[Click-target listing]
◇ ◇ ◇ ◇

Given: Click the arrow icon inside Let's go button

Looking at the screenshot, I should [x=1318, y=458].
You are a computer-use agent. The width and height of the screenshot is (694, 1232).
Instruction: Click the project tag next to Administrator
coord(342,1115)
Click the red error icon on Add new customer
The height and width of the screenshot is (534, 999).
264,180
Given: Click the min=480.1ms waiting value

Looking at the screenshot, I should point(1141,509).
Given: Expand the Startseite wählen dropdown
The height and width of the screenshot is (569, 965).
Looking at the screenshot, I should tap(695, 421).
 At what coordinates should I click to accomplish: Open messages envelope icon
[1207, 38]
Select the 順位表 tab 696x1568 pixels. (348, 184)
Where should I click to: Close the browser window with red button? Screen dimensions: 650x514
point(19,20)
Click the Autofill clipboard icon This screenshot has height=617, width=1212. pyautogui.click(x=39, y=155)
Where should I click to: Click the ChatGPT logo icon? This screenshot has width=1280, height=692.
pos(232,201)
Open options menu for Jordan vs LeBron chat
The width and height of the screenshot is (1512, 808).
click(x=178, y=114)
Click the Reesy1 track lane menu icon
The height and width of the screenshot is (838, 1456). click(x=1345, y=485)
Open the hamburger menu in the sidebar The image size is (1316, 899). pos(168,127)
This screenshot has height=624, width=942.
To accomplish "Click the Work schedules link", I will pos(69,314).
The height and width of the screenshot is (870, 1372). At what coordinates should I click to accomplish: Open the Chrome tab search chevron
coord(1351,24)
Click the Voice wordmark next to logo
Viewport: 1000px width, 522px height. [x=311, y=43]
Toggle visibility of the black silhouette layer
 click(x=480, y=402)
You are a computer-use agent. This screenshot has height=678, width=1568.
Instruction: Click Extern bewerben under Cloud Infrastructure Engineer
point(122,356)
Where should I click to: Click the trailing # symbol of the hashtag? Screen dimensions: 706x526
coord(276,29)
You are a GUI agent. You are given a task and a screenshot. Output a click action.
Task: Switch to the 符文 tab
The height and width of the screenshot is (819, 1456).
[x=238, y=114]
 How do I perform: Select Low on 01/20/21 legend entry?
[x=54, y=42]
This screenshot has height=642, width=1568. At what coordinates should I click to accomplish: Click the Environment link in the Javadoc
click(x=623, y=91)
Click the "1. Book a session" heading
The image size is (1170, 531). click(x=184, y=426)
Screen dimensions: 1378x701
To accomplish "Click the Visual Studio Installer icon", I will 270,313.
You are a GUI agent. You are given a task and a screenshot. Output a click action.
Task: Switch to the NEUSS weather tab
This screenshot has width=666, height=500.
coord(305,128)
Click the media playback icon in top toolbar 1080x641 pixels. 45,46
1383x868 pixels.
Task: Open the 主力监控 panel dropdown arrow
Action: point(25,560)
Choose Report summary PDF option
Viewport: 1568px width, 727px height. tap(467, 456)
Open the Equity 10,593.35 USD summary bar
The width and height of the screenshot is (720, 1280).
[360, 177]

◇ ◇ ◇ ◇

**WORK TO DO:** From the listing above, pick out each line containing the word "summary" and copy those lines.

**PROBLEM SOLUTION:**
Choose Report summary PDF option
Open the Equity 10,593.35 USD summary bar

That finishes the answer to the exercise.